Mortgage Daily

Published On: January 5, 2017

A nice improvement was recorded this past week for interest rates on residential loans, and the forecast is for a further decline.

Fixed rates on 30-year loans averaged 4.20 percent in Freddie Mac’s Primary Mortgage Market Survey for the week ended Jan. 5.

Thirty-year rates improved by 12 basis points compared to the previous week but worsened versus 3.97 percent as of year previous.

Curt Long, the chief economist for the National Association of Federally Insured Credit Unions, said in a written statement that while the
Federal Open Market Committee had been previously divided on the timing of the next rate hike, their statement issued Wednesday indicated that the primary source of dispute — or at least uncertainty — during their December meeting was the effects of a Trump presidency.

“As for the decision to raise rates in December, the committee was apparently of one accord,” Long continued. “As inflation begins to strengthen, though, it was notable that the committee stressed the need to respond with ‘timely adjustments to monetary policy’ and even suggested that the Fed could begin to draw down the size of its balance sheet if inflationary pressures build too quickly.”

MBSQuoteline Director Joe Farr said in a written statement to Mortgage Daily that prices of mortgage-backed securities have increased considerably since the FOMC released its meeting minutes.

“As a result, mortgage rates as of today have improved more than what the survey shows,” Farr said.

Mortgage Daily’s analysis of Treasury market activity suggests that fixed mortgage rates could be roughly 9 BPS lower in Freddie’s next survey.

However, a strong employment report tomorrow from the Department of Labor could send interest rates higher.

Thirty-six percent of panelists surveyed by Bankrate.com for the week Jan. 5 to Jan. 11 predicted that mortgage rates won’t move more than 2 BPS over the next week, while another 36 percent expected a decline.
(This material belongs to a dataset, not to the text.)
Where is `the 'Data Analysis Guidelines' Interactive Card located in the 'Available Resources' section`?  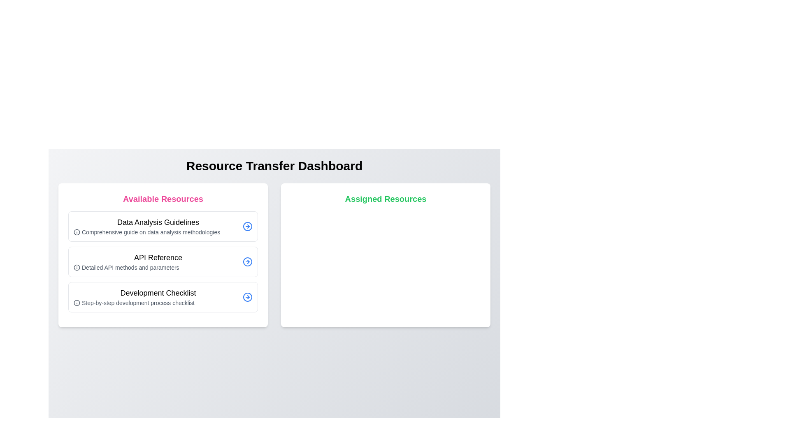 the 'Data Analysis Guidelines' Interactive Card located in the 'Available Resources' section is located at coordinates (163, 227).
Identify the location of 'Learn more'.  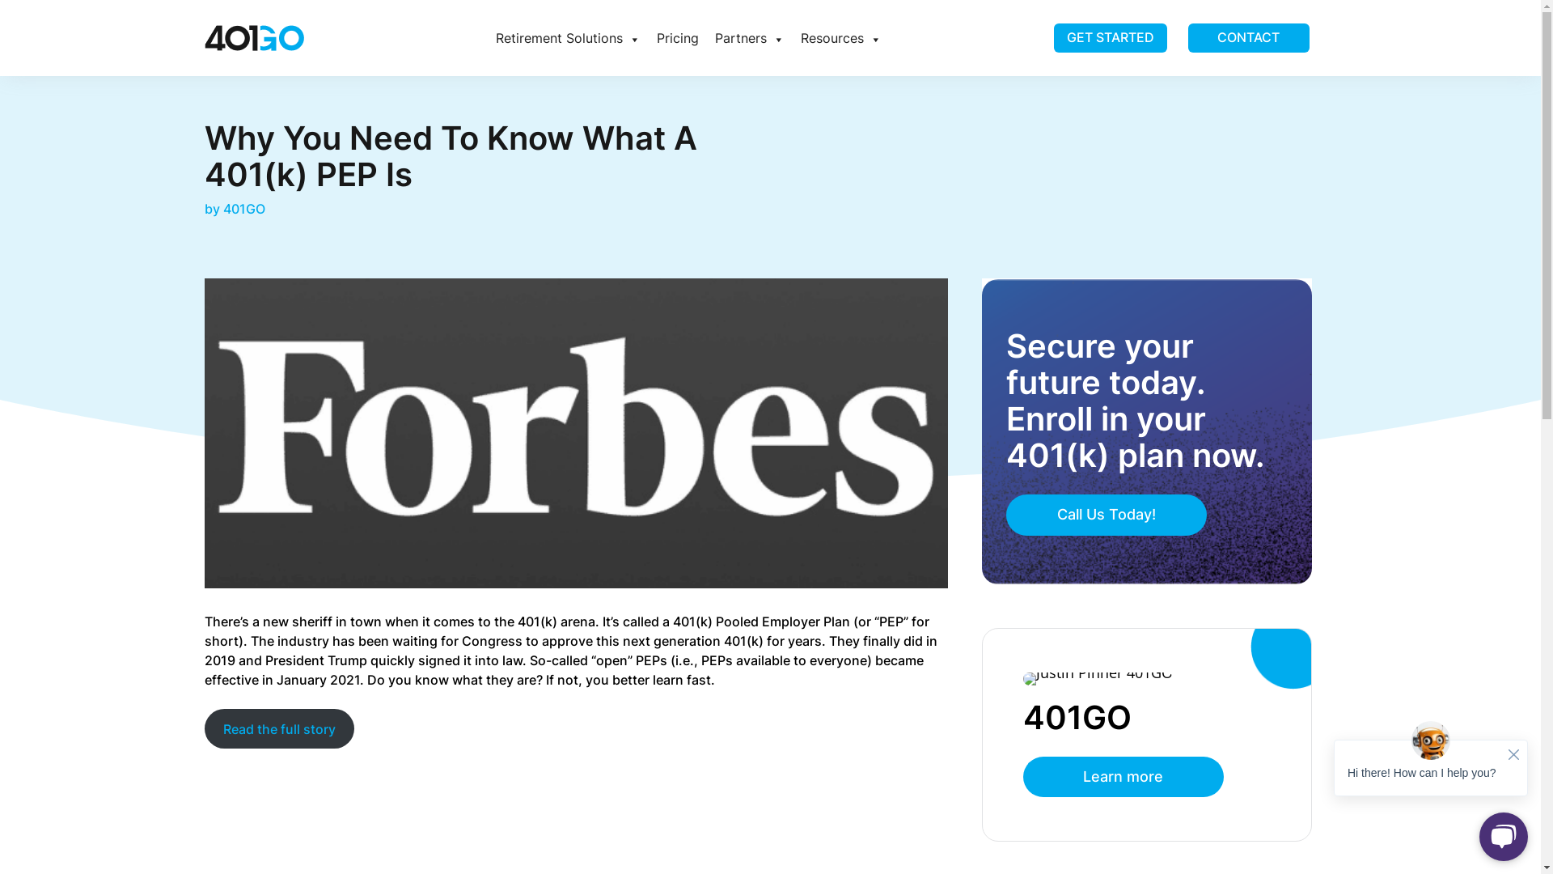
(1122, 776).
An increase was projected by 28 percent.

Interest rates on jumbo mortgages were
4 BPS lower than conforming rates, according to the the U.S  Mortgage Market Index report from OpenClose and Mortgage Daily for the week ended Dec. 30, 2016. The jumbo-conforming spread widened from 0.0 percent a week earlier.

In Freddie’s survey, 15-year fixed rates averaged 3.44 percent, 11 BPS better than in the week ended Dec. 29, 2016. Fifteen-year rates were
76 BPS lower than 30-year rates, cutting the spread from 77 BPS in the last report.

Five-year, Treasury-indexed, hybrid, adjustable-rate mortgages averaged 3.33 percent this week, Freddie reported, worsening 3 BPS from one week earlier.

The index for hybrid ARMs, the yield on the one-year Treasury note, was reported by the Department of the Treasury at 0.83 percent as of Thursday,
2 BPS less than seven days earlier.

At 1.32 percent as of Wednesday, the six-month London Interbank Offered Rate was
no different than as of seven days earlier, according to Bankrate.com.

ARM share was 8.7 percent in the most-recent Mortgage Market Index report, thinning from 9.5 percent the previous week.